What is needed | Set the listing down once more, exactly as given.

** Records follows **

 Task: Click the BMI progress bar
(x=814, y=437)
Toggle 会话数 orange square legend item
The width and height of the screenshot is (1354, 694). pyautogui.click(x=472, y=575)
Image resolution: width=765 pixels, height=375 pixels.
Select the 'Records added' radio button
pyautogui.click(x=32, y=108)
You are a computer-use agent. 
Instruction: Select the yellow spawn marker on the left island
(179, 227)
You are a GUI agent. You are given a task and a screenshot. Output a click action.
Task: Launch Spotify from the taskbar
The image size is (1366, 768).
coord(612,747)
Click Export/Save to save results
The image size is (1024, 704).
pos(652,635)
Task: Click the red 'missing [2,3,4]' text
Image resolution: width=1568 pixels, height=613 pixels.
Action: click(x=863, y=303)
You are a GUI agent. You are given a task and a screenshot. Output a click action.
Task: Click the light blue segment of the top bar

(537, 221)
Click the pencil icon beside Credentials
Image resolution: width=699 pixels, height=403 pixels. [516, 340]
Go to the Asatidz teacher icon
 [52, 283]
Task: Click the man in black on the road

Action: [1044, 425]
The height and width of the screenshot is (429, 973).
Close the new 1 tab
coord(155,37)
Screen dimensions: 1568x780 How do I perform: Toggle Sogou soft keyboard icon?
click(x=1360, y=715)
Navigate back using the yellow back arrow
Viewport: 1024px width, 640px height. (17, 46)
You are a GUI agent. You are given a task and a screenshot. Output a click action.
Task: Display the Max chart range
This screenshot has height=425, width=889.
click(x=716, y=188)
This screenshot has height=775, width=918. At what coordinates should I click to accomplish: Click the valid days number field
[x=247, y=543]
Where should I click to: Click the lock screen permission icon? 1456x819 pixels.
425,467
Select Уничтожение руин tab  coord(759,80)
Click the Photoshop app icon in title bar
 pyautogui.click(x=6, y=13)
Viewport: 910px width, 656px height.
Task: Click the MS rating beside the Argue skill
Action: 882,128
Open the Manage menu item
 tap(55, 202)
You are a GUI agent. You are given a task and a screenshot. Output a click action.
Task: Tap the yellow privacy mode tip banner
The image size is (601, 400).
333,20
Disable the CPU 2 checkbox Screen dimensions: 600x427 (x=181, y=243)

** End of Records **

Result |
 Task: Click the BMI progress bar
(x=814, y=437)
Toggle 会话数 orange square legend item
The width and height of the screenshot is (1354, 694). pyautogui.click(x=472, y=575)
Image resolution: width=765 pixels, height=375 pixels.
Select the 'Records added' radio button
pyautogui.click(x=32, y=108)
You are a computer-use agent. 
Instruction: Select the yellow spawn marker on the left island
(179, 227)
You are a GUI agent. You are given a task and a screenshot. Output a click action.
Task: Launch Spotify from the taskbar
The image size is (1366, 768).
coord(612,747)
Click Export/Save to save results
The image size is (1024, 704).
pos(652,635)
Task: Click the red 'missing [2,3,4]' text
Image resolution: width=1568 pixels, height=613 pixels.
Action: click(x=863, y=303)
You are a GUI agent. You are given a task and a screenshot. Output a click action.
Task: Click the light blue segment of the top bar

(537, 221)
Click the pencil icon beside Credentials
Image resolution: width=699 pixels, height=403 pixels. [516, 340]
Go to the Asatidz teacher icon
 [52, 283]
Task: Click the man in black on the road

Action: [1044, 425]
The height and width of the screenshot is (429, 973).
Close the new 1 tab
coord(155,37)
Screen dimensions: 1568x780 How do I perform: Toggle Sogou soft keyboard icon?
click(x=1360, y=715)
Navigate back using the yellow back arrow
Viewport: 1024px width, 640px height. (17, 46)
You are a GUI agent. You are given a task and a screenshot. Output a click action.
Task: Display the Max chart range
This screenshot has height=425, width=889.
click(x=716, y=188)
This screenshot has height=775, width=918. At what coordinates should I click to accomplish: Click the valid days number field
[x=247, y=543]
Where should I click to: Click the lock screen permission icon? 1456x819 pixels.
425,467
Select Уничтожение руин tab  coord(759,80)
Click the Photoshop app icon in title bar
 pyautogui.click(x=6, y=13)
Viewport: 910px width, 656px height.
Task: Click the MS rating beside the Argue skill
Action: 882,128
Open the Manage menu item
 tap(55, 202)
You are a GUI agent. You are given a task and a screenshot. Output a click action.
Task: Tap the yellow privacy mode tip banner
The image size is (601, 400).
333,20
Disable the CPU 2 checkbox Screen dimensions: 600x427 (x=181, y=243)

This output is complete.